Read more: Here’s how the US presidential election can shake up the oil market

See more: Why a biden presidency can lead to high gasoline prices

In the long run, Trump’s support for the supply of crude oil in this country could contribute to a relatively high supply, “keeping consumer prices low.”

Although the US is a net exporter of crude and refined products, the lower oil price helps consumers, but is “not necessarily good for the economy as a whole.”

Meanwhile, if Biden becomes president, it could lead to “possible completion of new drilling permits on federal land,” Glackman said. However, many firms have already created a “war chest of such permits”, so any new legislation like this “probably only has its real teeth by 2024.”

Read: Why gold will be the ultimate winner of the US presidential election

Under Biden, Glackman also expects “more rigorous application of laws on the books regarding environmental review of midstream projects,” more court challenges and project deadlines could be delayed.

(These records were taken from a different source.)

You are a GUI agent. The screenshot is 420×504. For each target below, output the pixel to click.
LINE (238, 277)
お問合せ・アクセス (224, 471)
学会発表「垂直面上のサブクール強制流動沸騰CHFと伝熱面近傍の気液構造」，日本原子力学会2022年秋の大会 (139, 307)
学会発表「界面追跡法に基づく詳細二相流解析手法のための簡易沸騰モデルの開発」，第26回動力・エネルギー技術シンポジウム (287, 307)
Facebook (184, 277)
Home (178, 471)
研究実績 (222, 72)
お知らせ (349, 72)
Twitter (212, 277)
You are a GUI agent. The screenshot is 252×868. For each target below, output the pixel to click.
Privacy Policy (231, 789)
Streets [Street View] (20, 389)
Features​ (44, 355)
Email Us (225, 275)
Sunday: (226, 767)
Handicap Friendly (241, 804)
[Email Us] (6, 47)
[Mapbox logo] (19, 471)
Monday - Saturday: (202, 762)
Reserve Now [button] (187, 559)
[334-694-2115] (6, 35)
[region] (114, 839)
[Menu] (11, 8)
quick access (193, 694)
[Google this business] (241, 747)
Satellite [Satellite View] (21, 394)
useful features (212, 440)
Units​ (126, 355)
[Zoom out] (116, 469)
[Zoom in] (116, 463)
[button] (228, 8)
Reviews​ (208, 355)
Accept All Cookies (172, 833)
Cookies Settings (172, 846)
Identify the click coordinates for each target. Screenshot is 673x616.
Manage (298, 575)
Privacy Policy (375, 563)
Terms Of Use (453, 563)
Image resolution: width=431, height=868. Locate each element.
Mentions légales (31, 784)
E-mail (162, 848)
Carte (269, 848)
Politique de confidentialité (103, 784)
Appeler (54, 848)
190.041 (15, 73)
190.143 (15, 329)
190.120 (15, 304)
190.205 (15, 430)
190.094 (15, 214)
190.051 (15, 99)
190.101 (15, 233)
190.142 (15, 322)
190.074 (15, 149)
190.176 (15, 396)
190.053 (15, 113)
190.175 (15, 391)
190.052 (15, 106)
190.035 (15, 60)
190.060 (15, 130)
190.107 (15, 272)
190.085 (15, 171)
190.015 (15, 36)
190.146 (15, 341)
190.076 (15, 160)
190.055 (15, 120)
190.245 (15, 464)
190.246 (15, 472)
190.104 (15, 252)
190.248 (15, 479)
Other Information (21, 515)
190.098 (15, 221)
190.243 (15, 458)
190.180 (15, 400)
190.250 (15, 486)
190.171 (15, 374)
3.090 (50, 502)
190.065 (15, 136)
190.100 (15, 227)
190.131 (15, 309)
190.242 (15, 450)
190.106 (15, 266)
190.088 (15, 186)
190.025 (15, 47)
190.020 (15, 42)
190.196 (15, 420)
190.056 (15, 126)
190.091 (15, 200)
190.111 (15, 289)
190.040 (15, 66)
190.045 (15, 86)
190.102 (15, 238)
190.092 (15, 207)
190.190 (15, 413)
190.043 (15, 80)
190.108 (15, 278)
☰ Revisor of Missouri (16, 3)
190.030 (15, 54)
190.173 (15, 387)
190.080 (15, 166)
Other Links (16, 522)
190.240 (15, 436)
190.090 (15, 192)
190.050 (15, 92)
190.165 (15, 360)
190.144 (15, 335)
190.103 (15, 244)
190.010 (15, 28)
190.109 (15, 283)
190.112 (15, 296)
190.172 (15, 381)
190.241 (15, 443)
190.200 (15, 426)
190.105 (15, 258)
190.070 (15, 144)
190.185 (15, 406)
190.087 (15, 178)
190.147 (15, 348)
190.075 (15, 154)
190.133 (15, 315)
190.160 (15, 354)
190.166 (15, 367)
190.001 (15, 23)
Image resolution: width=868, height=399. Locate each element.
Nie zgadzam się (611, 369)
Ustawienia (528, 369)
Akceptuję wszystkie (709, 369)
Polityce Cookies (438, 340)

Glickman does not expect Biden to ban faking because he will “destroy the unconventional oil and gas business in America and kill jobs in many states.”

It’s unclear what Biden would do about the epidemic, but energy economist James Williams of WTRG Economics said he would likely impose more trade-offs. He said that fuel consumption would come down and pressure on prices would increase.

Glickman said Biden could decide to “revive” the Joint Nuclear Plan, also known as the Iran Nuclear Agreement, which Trump withdrew. If the US joins the deal, Iranian oil can bring back the barrel and put more pressure on crude oil prices in the short term.

In the long run, Glickman policies that discourage US oil and natural-gas investment “set the stage for time problems – supply shortages occurring before renewables have been able to take substantial market share.” “

Quantum Gas and Power Services’ Sewell reported that none of the 2020 candidates are distinguishing between natural gas versus crude oil, but rather “dumping them into a bucket called fossil fuel.”

Front-month natural-gas futures NGZ20,
On Tuesday, it fell 5.7% to settle at $ 3.059 per million British thermal units. Prices were around 40% till date.

If Democrats win and ban drilling leaks and shut down on federal lands, “it becomes a pure example of what I call Economy 101: Supply and Demand,” Sewell said. “Supply decreases when demand decreases, and there is only one way that prices will increase!”